> **RECORDS FOR THIS TASK**:
# # # # #
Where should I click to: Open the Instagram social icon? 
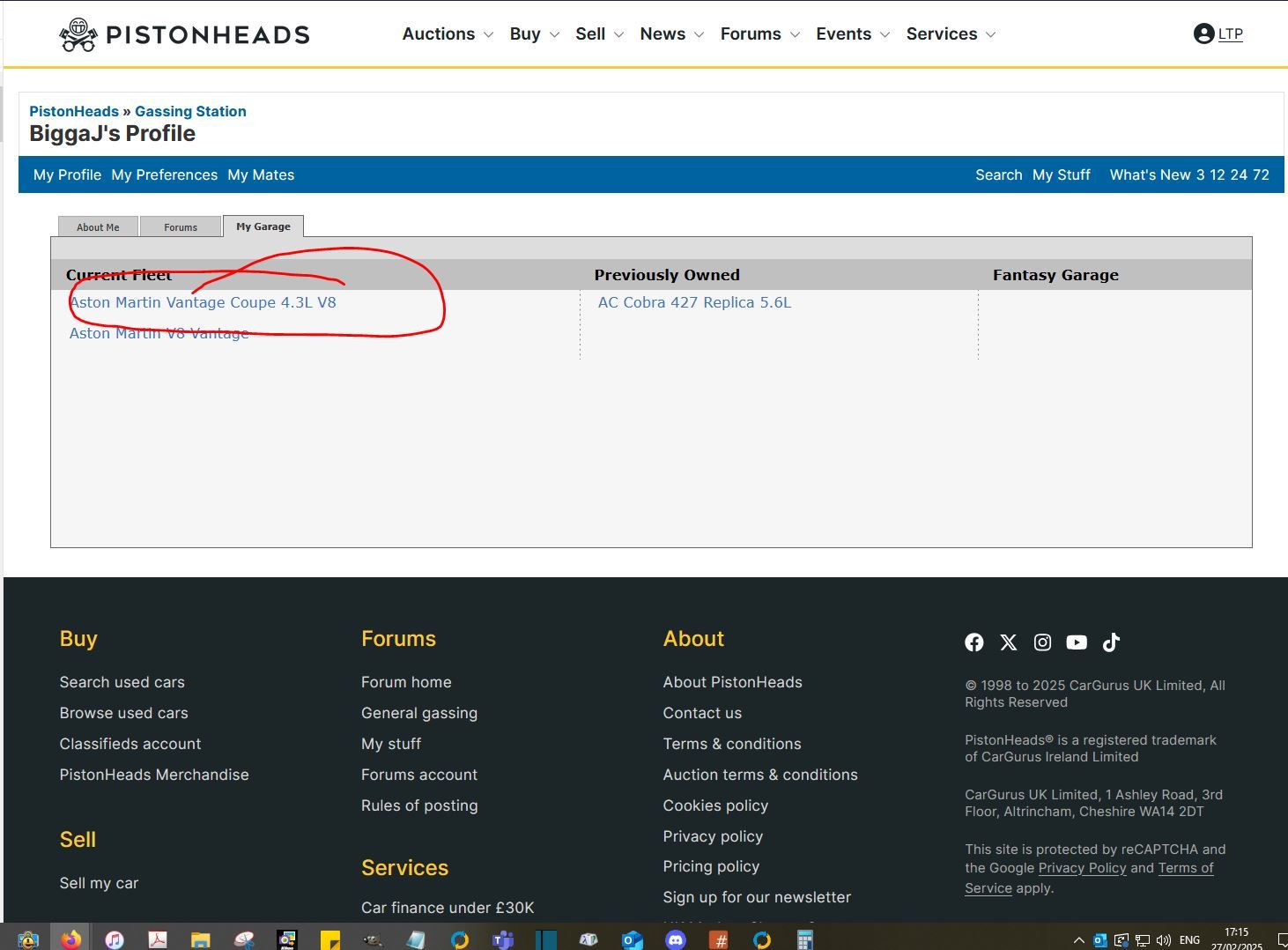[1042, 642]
# # # # #
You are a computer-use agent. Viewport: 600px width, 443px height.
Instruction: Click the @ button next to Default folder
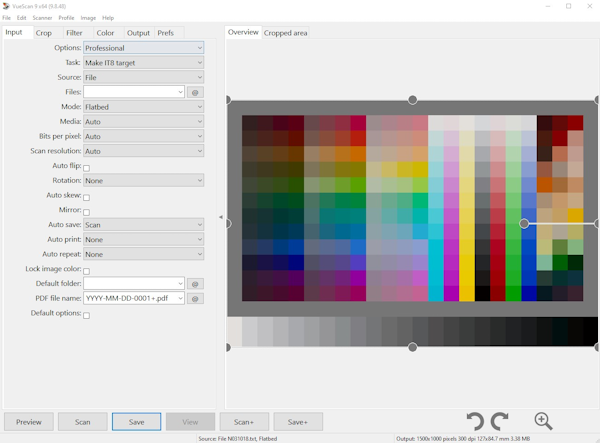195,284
# # # # #
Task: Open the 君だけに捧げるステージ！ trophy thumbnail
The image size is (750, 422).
# # # # #
> **EXERCISE REQUIREMENTS**:
Of all the entries above, repeat only the lines from the line that has "Task: Open the 君だけに捧げるステージ！ trophy thumbnail" to the line that has "The image size is (750, 422).", both lines included, exactly.

> **REPLY TO THE EXERCISE**:
Task: Open the 君だけに捧げるステージ！ trophy thumbnail
The image size is (750, 422).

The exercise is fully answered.